L’expertise ukrainienne est devenue si précieuse que onze pays ont officiellement demandé l’aide de Kiev pour contrer les drones. Zelensky a envoyé des intercepteurs et des experts en Jordanie pour protéger les bases américaines contre les drones iraniens. L’Ukraine, le pays bombardé, exporte désormais sa technologie de survie vers les puissances qui ont hésité à l’armer.
Le facteur humain — les voix du front
Les soldats russes qui préfèrent la captivité
Les parachutistes ukrainiens qui opèrent dans le secteur de Zaporizhzhia rapportent un phénomène de plus en plus fréquent : des soldats russes qui se rendent volontairement. La raison invoquée est glaçante : « Les abus dans nos unités sont pires que la captivité. » Les dedovchtchina — les brutalités entre soldats, tradition toxique de l’armée russe — n’ont pas disparu. Elles se sont aggravées sous la pression du combat. Les officiers frappent les conscrits. Les vétérans brutalisent les recrues. Et quand le choix se résume entre la violence de ses propres camarades et la captivité chez l’ennemi, certains choisissent l’ennemi.
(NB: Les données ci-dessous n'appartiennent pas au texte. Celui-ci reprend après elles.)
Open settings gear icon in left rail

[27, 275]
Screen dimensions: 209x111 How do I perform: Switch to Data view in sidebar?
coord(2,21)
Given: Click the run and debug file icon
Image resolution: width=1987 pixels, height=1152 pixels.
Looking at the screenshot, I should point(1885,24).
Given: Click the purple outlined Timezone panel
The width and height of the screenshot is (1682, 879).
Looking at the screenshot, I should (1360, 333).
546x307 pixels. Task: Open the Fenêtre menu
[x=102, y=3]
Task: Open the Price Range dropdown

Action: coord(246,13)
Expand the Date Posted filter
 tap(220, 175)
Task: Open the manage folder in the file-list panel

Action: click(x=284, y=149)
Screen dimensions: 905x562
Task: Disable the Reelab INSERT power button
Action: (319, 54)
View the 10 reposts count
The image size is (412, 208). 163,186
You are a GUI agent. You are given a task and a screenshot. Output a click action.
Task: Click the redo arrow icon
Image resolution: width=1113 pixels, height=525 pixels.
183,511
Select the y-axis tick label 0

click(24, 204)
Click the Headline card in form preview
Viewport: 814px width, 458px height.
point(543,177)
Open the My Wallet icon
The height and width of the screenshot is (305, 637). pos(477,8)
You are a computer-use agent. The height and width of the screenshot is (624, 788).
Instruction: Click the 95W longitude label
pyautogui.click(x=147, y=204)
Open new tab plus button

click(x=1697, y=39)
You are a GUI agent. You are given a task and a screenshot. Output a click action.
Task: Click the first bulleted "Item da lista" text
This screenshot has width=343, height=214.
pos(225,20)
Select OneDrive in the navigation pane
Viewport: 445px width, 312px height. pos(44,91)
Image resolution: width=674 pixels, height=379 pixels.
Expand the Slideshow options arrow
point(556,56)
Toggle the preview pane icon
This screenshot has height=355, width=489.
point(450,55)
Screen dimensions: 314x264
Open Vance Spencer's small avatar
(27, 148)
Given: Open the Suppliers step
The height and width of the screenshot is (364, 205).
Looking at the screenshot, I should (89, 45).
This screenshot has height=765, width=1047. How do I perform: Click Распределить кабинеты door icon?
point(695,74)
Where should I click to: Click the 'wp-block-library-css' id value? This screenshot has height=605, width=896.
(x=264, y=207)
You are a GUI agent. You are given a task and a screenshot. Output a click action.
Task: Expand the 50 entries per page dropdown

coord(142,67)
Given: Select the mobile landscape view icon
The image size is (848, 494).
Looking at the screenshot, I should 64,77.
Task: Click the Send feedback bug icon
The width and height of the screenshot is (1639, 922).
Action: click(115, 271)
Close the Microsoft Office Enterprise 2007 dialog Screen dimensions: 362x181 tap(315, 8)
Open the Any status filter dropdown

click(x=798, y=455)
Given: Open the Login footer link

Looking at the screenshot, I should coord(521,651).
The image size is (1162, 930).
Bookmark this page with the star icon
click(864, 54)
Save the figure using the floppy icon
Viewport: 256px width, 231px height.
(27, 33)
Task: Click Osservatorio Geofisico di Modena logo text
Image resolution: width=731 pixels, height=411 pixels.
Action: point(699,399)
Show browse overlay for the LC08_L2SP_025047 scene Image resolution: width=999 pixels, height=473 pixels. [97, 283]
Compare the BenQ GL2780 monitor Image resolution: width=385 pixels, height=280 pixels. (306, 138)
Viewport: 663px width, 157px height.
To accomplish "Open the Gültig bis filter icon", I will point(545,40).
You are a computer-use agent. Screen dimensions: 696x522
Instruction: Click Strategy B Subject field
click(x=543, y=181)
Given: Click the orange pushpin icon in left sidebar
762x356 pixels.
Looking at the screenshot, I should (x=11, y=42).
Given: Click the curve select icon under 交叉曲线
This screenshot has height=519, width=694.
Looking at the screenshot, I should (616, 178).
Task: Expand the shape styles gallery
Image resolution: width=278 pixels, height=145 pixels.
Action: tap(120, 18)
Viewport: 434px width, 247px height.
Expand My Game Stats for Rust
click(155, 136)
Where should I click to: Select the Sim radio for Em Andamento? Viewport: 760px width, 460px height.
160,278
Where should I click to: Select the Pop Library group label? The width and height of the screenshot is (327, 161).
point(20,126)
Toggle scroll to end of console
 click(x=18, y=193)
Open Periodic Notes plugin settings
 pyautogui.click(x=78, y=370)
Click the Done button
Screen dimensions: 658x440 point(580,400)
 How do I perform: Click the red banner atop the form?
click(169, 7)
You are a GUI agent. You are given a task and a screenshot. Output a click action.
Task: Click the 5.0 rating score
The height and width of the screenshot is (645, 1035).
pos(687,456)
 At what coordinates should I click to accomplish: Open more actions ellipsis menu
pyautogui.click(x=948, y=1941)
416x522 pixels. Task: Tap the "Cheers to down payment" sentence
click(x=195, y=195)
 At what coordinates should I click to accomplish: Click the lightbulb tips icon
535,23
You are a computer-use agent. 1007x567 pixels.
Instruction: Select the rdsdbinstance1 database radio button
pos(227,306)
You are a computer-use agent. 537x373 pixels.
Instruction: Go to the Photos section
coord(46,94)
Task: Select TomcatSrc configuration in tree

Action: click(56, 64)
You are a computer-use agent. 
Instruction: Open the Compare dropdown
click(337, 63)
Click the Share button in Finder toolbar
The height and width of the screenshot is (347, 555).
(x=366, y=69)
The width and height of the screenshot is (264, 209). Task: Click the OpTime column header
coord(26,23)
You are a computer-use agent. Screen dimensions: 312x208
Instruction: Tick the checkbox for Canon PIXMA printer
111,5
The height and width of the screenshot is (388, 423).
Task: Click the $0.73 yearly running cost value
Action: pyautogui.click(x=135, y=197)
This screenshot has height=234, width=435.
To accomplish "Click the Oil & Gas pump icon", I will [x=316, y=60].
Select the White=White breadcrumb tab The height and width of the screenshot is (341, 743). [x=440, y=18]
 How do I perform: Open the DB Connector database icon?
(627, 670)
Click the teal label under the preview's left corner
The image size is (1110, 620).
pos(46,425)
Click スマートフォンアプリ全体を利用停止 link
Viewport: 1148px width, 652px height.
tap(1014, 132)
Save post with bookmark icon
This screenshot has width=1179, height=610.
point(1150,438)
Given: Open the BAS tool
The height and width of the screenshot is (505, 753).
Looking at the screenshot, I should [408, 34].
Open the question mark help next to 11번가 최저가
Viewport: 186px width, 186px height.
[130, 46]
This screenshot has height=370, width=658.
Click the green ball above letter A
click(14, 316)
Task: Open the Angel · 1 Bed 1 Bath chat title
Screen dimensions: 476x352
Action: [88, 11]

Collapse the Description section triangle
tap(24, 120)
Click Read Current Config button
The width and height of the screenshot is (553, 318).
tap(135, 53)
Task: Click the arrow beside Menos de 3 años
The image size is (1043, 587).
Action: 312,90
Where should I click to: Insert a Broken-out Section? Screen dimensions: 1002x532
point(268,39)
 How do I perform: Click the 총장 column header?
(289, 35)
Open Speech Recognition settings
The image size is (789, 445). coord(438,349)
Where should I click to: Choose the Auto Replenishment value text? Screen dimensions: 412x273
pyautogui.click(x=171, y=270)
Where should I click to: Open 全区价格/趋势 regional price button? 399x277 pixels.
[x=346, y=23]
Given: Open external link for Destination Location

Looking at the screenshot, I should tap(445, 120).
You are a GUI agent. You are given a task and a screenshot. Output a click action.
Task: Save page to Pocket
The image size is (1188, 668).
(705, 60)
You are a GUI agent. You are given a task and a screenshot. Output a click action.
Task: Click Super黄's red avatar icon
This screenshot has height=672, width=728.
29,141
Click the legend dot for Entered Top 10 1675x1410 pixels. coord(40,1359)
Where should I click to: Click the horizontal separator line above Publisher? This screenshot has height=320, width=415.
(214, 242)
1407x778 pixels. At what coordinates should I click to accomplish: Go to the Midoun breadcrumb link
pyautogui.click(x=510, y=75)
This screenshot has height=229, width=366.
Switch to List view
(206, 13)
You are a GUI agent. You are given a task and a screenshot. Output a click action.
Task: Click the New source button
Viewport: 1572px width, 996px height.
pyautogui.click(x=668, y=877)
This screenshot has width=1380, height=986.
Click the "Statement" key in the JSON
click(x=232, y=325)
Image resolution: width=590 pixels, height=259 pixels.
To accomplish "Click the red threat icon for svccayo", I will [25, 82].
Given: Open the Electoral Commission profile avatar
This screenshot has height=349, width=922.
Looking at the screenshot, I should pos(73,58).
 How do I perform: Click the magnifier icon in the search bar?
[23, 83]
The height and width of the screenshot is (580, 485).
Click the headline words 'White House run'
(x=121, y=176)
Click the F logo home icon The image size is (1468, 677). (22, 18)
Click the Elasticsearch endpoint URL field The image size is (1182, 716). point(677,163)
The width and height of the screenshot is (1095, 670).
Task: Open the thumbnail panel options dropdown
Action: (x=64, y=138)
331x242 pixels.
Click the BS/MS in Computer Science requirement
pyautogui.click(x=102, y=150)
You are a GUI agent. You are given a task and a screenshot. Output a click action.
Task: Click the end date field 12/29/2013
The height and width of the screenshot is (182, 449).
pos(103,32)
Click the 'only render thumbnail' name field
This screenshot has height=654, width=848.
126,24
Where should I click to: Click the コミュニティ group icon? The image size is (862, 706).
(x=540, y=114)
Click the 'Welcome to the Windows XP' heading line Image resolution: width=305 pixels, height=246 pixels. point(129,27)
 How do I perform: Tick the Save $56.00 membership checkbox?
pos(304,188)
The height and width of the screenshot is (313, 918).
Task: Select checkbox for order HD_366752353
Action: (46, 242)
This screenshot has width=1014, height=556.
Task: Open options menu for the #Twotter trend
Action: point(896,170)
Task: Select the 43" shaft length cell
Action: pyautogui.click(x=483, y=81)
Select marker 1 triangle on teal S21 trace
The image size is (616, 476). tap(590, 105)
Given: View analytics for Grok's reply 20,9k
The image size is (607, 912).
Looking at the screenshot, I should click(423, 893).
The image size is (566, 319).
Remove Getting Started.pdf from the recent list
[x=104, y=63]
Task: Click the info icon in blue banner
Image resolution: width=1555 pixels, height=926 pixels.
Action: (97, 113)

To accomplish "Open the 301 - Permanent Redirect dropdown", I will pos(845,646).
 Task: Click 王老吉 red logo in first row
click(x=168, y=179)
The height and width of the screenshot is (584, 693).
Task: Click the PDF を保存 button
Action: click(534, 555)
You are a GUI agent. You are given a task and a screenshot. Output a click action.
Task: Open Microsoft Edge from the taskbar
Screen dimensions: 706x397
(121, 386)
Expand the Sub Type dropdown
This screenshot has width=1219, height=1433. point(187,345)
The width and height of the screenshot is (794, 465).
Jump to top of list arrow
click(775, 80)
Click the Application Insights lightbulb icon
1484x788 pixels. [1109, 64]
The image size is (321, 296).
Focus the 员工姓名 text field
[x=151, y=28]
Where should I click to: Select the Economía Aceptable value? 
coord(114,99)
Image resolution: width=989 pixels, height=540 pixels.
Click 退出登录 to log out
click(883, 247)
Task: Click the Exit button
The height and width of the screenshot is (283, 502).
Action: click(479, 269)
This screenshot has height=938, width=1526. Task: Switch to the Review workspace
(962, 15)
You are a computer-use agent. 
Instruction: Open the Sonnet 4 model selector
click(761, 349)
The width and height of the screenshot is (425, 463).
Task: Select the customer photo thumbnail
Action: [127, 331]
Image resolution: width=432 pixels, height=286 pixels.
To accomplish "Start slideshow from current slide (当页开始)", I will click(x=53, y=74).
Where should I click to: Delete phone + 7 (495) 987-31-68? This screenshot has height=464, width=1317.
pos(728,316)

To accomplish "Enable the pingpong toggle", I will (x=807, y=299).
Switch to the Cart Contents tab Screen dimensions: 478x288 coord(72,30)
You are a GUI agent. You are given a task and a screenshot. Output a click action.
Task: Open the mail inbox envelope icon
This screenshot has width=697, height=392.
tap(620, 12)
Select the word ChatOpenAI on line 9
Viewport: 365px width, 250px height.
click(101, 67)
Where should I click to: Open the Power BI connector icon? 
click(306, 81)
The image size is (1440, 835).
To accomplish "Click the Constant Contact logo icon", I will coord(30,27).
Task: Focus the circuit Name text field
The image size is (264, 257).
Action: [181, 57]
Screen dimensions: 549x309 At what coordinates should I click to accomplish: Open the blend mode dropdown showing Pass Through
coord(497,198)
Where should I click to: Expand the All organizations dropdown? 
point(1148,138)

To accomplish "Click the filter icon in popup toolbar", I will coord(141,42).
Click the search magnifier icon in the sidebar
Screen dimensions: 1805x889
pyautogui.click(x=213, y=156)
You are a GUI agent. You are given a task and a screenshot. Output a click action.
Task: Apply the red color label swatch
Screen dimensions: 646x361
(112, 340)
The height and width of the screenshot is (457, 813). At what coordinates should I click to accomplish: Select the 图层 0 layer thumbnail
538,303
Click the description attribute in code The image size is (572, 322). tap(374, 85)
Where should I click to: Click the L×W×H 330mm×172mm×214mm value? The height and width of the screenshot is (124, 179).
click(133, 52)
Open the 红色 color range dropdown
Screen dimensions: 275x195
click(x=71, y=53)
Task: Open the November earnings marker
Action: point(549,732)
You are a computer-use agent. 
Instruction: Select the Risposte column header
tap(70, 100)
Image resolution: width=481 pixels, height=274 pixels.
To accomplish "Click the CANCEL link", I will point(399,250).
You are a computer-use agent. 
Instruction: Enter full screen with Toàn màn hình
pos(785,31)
D’autres témoignages sont encore plus déchirants. « Nous n’avons pas mangé depuis trois semaines », rapportaient des soldats russes interceptés dans les communications du front. Trois semaines sans nourriture. Dans une armée qui dépense des milliards en missiles hypersoniques mais qui n’arrive pas à nourrir ses propres hommes. La logistique russe — ravitaillement, munitions, évacuation médicale — s’effondre sous le poids d’un front trop étendu et d’une corruption systémique qui détourne les budgets avant qu’ils n’atteignent les lignes de front.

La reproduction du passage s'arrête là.